**Aim of the task**
The answer should consist of every line in the material below that has the word "computer".
>>>
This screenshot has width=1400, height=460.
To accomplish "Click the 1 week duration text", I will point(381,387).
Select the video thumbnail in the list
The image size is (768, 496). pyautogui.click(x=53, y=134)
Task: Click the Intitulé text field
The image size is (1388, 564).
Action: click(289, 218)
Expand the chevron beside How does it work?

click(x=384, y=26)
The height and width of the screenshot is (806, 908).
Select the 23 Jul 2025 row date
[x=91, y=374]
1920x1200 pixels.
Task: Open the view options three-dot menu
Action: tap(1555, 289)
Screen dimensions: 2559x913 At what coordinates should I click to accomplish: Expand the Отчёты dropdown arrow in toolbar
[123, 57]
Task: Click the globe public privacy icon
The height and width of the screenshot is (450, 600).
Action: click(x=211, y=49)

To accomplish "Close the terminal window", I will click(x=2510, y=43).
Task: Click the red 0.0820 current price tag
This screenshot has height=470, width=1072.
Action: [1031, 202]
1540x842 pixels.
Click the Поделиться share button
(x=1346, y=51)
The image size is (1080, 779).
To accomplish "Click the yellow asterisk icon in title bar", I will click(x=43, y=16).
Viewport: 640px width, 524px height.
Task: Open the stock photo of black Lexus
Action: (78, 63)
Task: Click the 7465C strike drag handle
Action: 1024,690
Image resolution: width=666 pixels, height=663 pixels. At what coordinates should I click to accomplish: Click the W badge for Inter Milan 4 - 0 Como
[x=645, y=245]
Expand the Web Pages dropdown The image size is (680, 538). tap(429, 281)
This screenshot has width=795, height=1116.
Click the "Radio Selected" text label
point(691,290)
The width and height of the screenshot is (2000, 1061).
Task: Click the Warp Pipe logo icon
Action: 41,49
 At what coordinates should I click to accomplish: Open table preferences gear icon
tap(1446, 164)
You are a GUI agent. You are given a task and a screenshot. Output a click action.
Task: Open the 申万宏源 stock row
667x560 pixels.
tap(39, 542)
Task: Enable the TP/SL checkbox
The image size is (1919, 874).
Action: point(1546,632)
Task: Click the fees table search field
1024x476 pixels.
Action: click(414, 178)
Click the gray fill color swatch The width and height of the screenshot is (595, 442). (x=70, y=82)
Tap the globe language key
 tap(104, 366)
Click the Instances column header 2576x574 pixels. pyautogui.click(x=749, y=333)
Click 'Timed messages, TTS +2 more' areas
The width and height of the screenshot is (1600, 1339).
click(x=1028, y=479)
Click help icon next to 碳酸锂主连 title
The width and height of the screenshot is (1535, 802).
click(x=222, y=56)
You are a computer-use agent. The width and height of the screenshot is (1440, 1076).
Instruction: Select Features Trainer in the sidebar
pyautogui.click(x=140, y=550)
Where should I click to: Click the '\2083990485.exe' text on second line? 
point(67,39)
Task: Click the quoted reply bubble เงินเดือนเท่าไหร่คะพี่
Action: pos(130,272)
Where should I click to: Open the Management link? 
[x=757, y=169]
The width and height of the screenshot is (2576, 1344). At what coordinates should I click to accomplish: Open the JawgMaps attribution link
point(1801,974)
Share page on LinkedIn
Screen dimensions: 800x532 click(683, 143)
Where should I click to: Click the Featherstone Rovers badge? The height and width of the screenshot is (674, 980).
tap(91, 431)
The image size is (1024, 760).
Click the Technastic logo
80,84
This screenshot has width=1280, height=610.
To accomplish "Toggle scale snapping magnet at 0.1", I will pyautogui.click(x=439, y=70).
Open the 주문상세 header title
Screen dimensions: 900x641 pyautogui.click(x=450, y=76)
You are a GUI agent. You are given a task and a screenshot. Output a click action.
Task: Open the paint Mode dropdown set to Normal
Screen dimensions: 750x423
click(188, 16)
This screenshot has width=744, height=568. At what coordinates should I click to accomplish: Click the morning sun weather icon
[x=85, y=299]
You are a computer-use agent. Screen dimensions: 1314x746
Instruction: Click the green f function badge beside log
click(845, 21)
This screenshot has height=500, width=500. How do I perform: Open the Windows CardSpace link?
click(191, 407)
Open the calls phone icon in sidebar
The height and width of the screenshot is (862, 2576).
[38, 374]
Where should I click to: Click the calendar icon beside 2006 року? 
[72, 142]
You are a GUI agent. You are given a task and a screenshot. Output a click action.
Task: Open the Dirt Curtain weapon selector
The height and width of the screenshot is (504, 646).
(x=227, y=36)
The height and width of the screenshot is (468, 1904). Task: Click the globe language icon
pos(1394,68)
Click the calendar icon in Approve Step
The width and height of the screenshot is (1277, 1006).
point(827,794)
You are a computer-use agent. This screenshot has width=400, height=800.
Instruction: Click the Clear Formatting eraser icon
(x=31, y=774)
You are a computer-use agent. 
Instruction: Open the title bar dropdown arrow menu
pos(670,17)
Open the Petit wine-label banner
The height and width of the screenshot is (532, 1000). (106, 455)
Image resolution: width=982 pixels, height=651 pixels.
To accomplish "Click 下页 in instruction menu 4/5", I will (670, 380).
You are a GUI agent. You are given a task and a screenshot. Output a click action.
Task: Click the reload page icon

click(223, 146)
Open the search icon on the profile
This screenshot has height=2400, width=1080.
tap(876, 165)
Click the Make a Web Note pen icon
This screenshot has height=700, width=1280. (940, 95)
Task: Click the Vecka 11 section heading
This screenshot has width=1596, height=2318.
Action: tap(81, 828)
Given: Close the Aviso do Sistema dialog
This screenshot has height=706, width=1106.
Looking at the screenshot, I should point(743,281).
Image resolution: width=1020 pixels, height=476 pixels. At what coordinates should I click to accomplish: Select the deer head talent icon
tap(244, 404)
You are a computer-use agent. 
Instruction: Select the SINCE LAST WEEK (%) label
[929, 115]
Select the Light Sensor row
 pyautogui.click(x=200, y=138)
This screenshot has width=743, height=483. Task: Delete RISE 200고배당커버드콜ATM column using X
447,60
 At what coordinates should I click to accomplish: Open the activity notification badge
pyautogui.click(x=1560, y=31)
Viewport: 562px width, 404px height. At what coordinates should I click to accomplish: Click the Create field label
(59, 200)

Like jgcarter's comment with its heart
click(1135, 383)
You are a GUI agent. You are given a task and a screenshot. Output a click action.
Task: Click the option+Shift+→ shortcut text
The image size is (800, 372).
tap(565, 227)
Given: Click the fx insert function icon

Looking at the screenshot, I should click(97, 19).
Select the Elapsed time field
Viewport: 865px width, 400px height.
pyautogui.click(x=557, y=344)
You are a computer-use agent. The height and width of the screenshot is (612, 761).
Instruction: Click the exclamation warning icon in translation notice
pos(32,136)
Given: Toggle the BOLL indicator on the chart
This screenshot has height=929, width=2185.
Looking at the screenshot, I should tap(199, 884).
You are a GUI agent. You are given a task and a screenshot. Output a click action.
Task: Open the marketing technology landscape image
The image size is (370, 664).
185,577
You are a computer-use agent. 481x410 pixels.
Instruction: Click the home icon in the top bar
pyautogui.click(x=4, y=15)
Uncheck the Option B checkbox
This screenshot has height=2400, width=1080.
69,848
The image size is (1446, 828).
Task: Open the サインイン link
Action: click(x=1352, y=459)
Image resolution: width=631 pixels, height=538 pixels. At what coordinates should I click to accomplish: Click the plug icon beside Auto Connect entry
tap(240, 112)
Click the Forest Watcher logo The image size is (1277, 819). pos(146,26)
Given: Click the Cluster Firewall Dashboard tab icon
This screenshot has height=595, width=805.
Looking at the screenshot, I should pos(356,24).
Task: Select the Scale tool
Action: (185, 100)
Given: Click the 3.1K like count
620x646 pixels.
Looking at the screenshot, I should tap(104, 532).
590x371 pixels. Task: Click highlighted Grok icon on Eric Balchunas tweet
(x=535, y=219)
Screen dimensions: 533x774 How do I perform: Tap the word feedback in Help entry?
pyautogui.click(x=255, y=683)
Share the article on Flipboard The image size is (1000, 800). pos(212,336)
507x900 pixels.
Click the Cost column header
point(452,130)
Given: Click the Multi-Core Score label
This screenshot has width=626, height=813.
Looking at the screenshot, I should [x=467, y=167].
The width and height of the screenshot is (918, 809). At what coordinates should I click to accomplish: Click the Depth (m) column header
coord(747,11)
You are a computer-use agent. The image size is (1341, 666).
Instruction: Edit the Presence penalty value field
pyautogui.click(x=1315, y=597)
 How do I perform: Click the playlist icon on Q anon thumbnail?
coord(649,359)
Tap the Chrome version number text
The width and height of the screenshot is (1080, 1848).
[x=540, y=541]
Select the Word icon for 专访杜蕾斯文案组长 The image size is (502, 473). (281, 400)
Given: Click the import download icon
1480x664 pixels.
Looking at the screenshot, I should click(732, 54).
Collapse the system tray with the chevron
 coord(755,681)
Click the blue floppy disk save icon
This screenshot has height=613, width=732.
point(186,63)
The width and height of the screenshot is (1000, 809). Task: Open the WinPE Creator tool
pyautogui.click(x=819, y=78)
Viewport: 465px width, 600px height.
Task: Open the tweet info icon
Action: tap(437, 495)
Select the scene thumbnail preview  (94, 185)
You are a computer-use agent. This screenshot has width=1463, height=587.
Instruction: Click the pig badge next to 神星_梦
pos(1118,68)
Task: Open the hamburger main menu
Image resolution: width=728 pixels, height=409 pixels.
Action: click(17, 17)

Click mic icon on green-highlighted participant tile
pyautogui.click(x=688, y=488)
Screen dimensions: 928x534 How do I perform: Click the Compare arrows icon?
<<<
**Response below**
You are a computer-use agent. The width and height of the screenshot is (1440, 1076).
You are a computer-use agent. Screen dimensions: 1314x746
You are a computer-use agent. This screenshot has width=400, height=800.
You are a computer-use agent. 
You are a computer-use agent. 
You are a computer-use agent. The height and width of the screenshot is (612, 761).
You are a computer-use agent. 481x410 pixels.
You are a computer-use agent. The image size is (1341, 666).
You are a computer-use agent. This screenshot has width=1463, height=587.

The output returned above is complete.